(RECORD SET)

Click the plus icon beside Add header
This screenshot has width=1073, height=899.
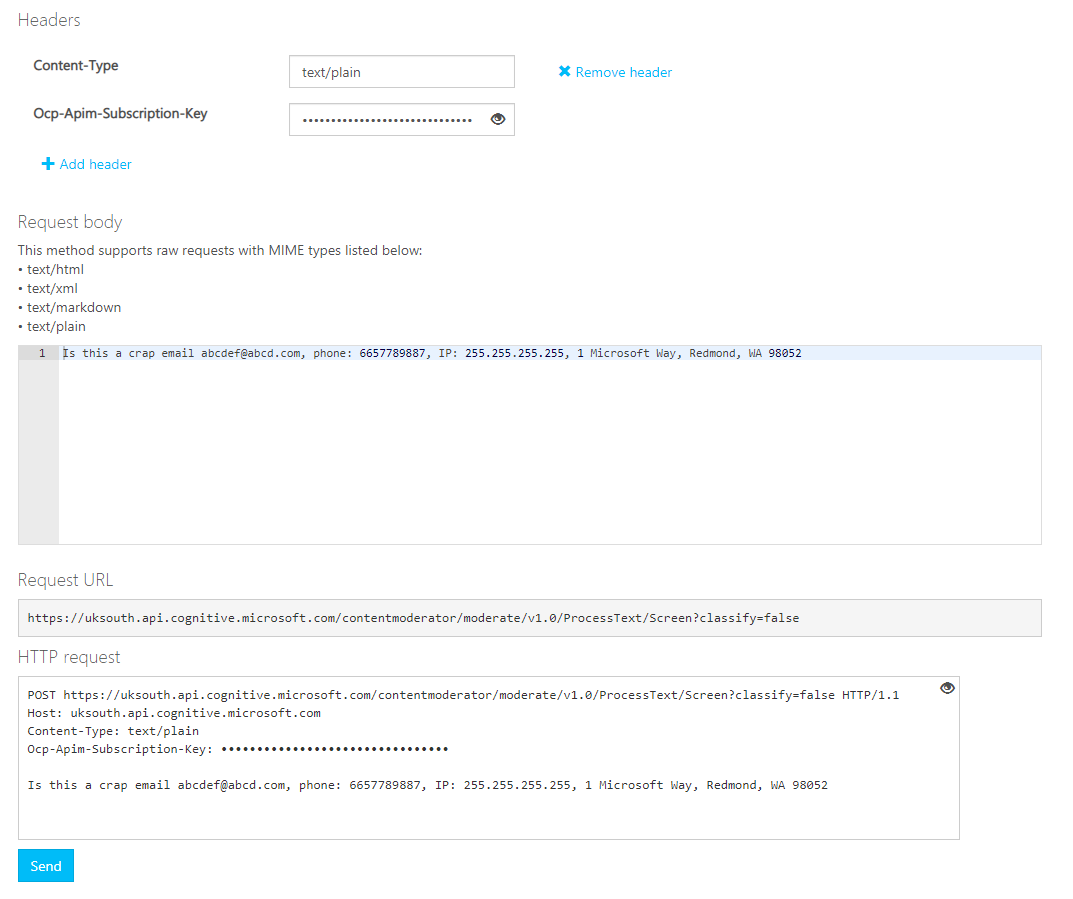pyautogui.click(x=47, y=164)
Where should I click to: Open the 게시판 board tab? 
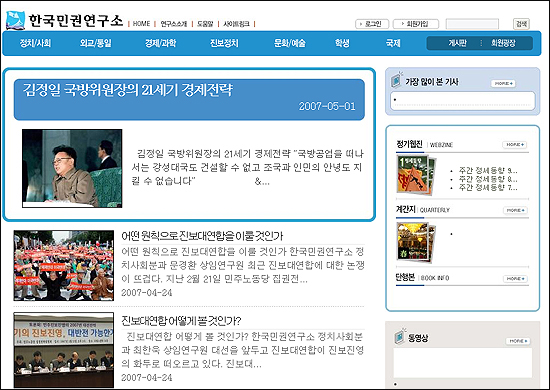click(457, 43)
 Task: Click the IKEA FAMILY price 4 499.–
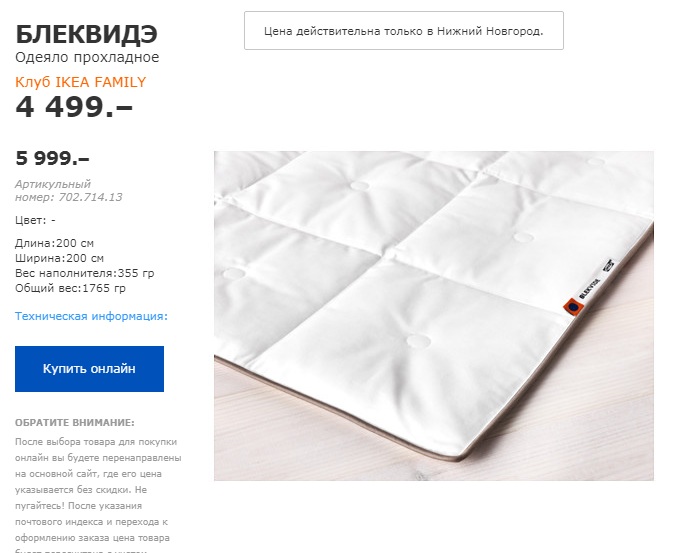pyautogui.click(x=74, y=107)
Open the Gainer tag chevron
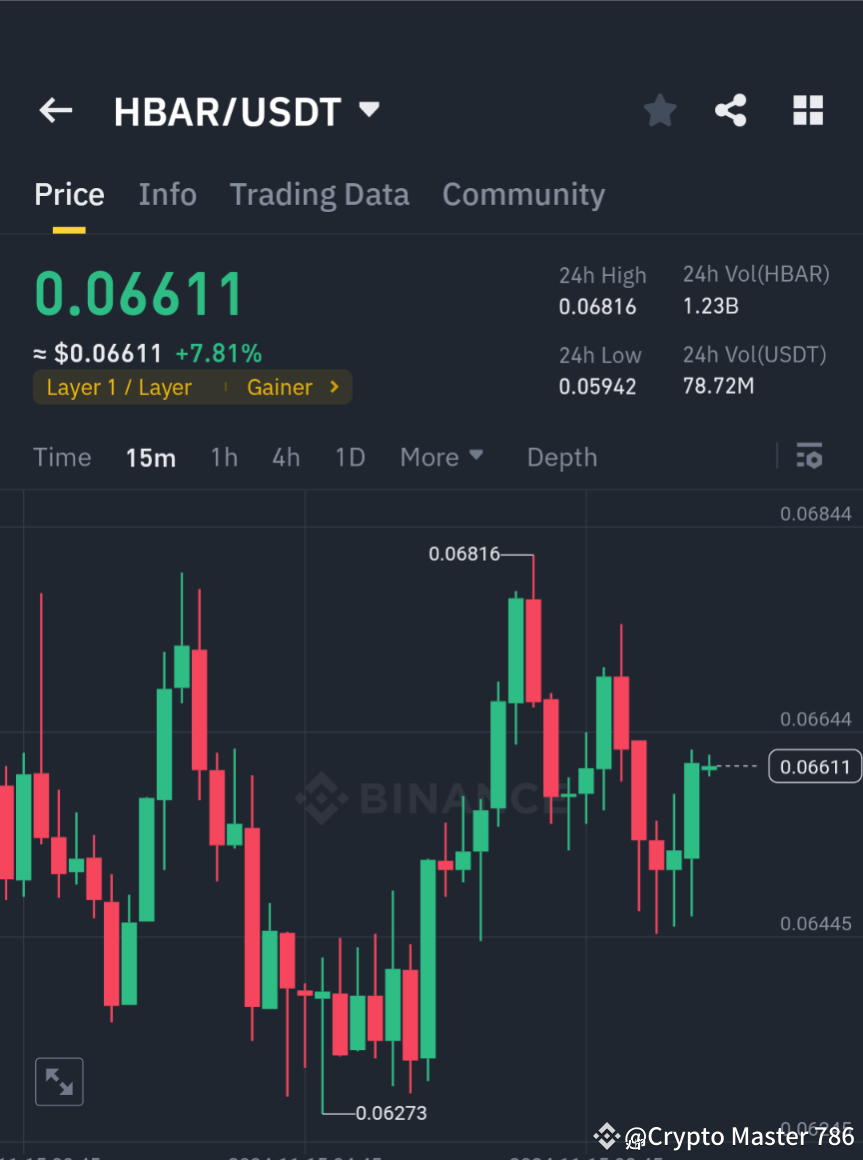Screen dimensions: 863x1160 pos(332,387)
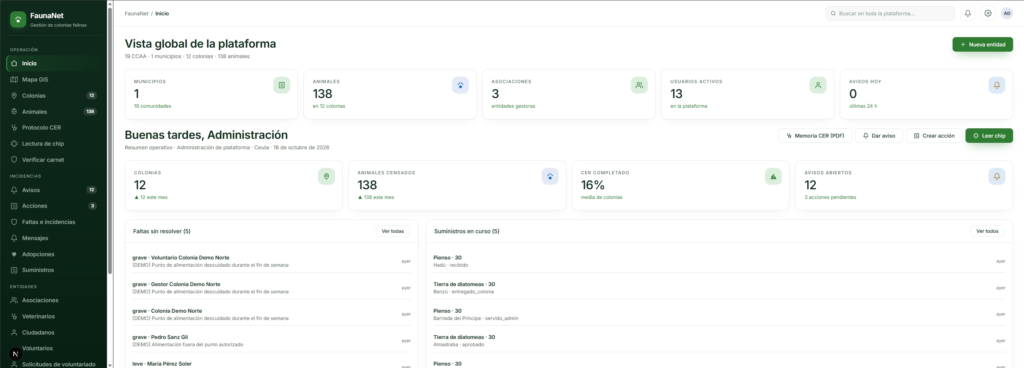1024x368 pixels.
Task: Click the Avisos Hoy card bell icon
Action: pyautogui.click(x=997, y=85)
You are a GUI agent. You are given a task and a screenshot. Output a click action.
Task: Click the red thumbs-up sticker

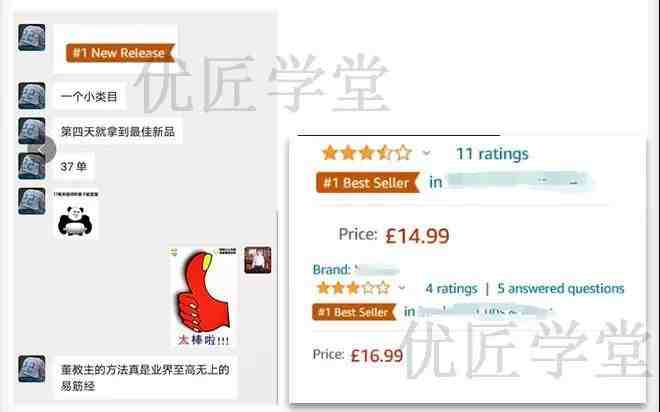tap(203, 297)
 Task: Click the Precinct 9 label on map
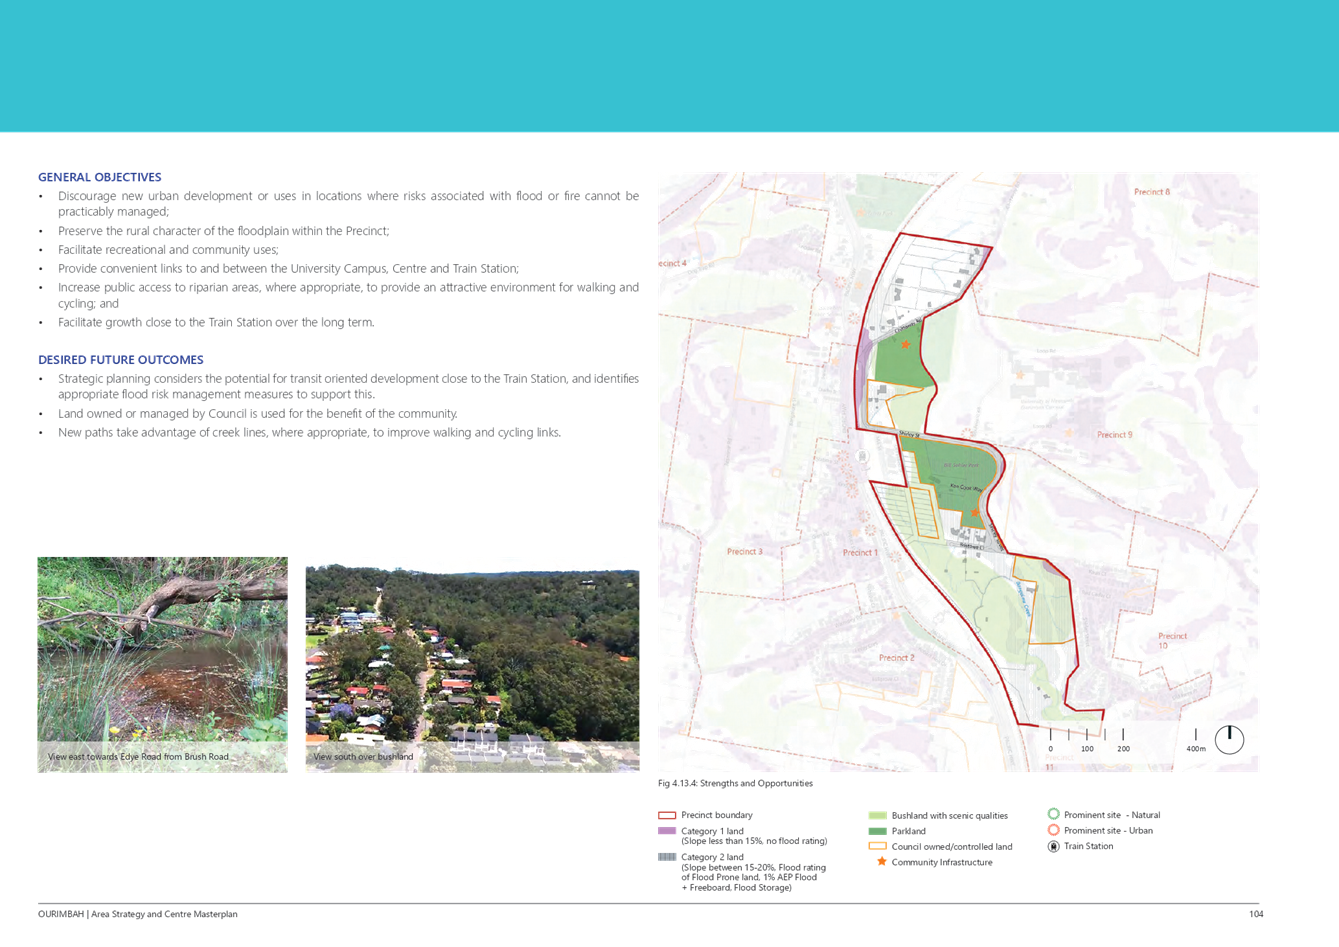coord(1114,435)
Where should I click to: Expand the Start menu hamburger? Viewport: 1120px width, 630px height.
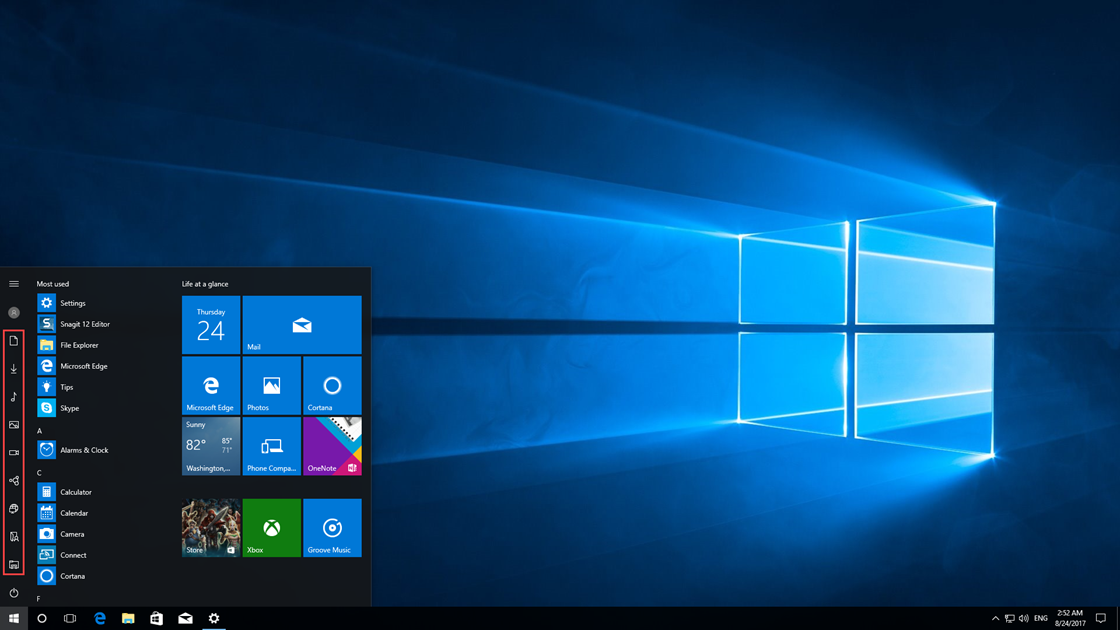point(14,283)
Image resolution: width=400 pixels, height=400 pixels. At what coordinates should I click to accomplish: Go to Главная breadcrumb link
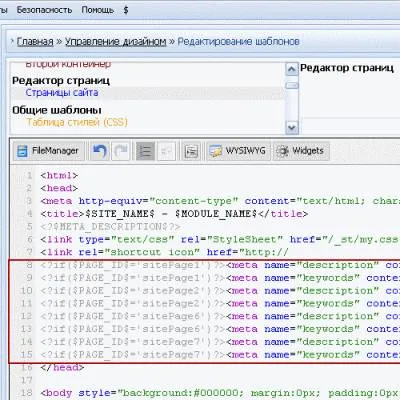click(35, 42)
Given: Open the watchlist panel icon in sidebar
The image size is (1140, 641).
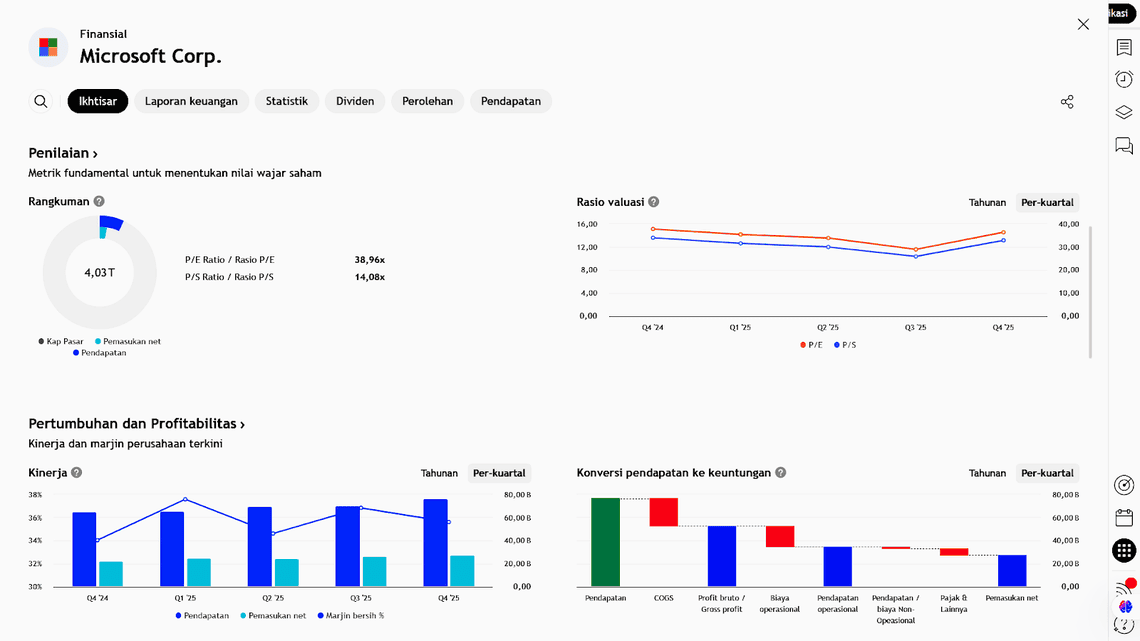Looking at the screenshot, I should click(1124, 48).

(End RECORD SET)

• [EXERCISE AIM] Only the entries themselves should be output, word for word, with all pictures omitted.

• [OUTPUT OF THE TASK]
Click the plus icon beside Add header
This screenshot has width=1073, height=899.
pyautogui.click(x=47, y=164)
Where should I click to: Open the 게시판 board tab? 
click(457, 43)
 Task: Click the IKEA FAMILY price 4 499.–
pyautogui.click(x=74, y=107)
Open the Gainer tag chevron
Screen dimensions: 863x1160 pos(332,387)
1024x368 pixels.
Task: Click the Avisos Hoy card bell icon
Action: pyautogui.click(x=997, y=85)
You are a GUI agent. You are given a task and a screenshot. Output a click action.
Task: Click the red thumbs-up sticker

tap(203, 297)
 Task: Click the Precinct 9 label on map
coord(1114,435)
Where should I click to: Expand the Start menu hamburger? Viewport: 1120px width, 630px height.
point(14,283)
Image resolution: width=400 pixels, height=400 pixels. At what coordinates should I click to accomplish: Go to Главная breadcrumb link
click(35, 42)
Given: Open the watchlist panel icon in sidebar
The image size is (1140, 641).
Looking at the screenshot, I should click(1124, 48).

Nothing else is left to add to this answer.